Pour attirer leur future main-d'œuvre, les entreprises avisées continueront d'investir dans des mesures visant à séduire de nouveaux travailleurs dans l'industrie en 2024. Cela inclut par exemple le lobbying auprès des gouvernements pour abaisser l'âge requis des conducteurs de poids lourds, et la création d’un environnement accueillant pour les femmes. 
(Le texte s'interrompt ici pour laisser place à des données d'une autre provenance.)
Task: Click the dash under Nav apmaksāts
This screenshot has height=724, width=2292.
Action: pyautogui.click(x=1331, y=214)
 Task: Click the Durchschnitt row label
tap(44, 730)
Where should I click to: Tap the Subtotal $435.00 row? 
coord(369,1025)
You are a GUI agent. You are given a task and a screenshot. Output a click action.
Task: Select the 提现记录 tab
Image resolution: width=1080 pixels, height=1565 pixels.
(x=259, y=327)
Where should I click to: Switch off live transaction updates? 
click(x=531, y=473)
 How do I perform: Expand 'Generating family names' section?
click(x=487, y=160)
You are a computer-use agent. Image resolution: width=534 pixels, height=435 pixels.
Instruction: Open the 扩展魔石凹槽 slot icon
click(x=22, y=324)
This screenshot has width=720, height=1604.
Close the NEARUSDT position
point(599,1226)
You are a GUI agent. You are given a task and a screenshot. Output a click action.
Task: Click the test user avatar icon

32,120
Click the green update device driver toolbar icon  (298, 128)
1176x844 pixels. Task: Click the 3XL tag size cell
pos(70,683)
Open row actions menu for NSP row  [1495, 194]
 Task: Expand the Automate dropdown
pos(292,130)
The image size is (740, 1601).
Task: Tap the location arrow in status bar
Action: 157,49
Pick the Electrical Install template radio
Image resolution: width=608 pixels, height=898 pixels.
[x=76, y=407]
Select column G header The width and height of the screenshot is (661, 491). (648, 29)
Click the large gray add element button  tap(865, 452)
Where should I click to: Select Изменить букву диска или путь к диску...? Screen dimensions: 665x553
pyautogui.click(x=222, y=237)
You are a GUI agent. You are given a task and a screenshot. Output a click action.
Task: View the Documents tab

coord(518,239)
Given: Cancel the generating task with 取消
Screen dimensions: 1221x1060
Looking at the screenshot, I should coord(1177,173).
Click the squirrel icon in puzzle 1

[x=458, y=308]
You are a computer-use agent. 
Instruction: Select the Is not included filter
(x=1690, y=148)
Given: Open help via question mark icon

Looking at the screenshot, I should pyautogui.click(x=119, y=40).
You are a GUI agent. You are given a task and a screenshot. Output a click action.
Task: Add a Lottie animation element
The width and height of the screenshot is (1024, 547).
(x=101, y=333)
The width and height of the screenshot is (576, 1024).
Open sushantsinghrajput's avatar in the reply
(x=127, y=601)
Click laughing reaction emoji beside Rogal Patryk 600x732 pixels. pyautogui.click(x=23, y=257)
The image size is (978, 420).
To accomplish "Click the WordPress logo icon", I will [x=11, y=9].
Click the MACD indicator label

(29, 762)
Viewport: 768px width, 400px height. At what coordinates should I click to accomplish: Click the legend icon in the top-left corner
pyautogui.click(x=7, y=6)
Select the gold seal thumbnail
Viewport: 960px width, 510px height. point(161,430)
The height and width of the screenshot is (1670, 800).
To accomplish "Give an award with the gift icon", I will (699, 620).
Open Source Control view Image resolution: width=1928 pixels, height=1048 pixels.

Simultanément, des recherches montrent qu'augmenter le temps de conduite actif de seulement 18 minutes par jour pourrait considérablement soulager la pénurie de conducteurs. La meilleure façon d'y parvenir est d'investir dans la technologie : par exemple, les outils de prévision d'arrivée en temps réel éliminent les temps d'attente pour le chargement et le déchargement, tandis que la digitalisation des bordereaux de transport économise du temps en réduisant les tâches administratives. 

S’attendre à l’inattendu 

Les périodes difficiles sur le marché sont souvent de puissants moteurs d’innovation. En 2024, les défis tels que la décarbonisation, la pénurie de main-d'œuvre et la pression sur la baisse sur les prix ne feront qu'accélérer la digitalisation. L'instauration d'écosystèmes technologiques interconnectés permettra aux entreprises de conquérir des parts de marché dès le début du cycle de reprise prévu au second semestre de 2024. Parallèlement, des technologies telles que l'IA générative leur offriront la possibilité de croître rapidement sans avoir à embaucher des ressources supplémentaires. 

En résumé, les entreprises qui adoptent une approche réfléchie, mesurée et proactive à l'égard de la technologie se distingueront.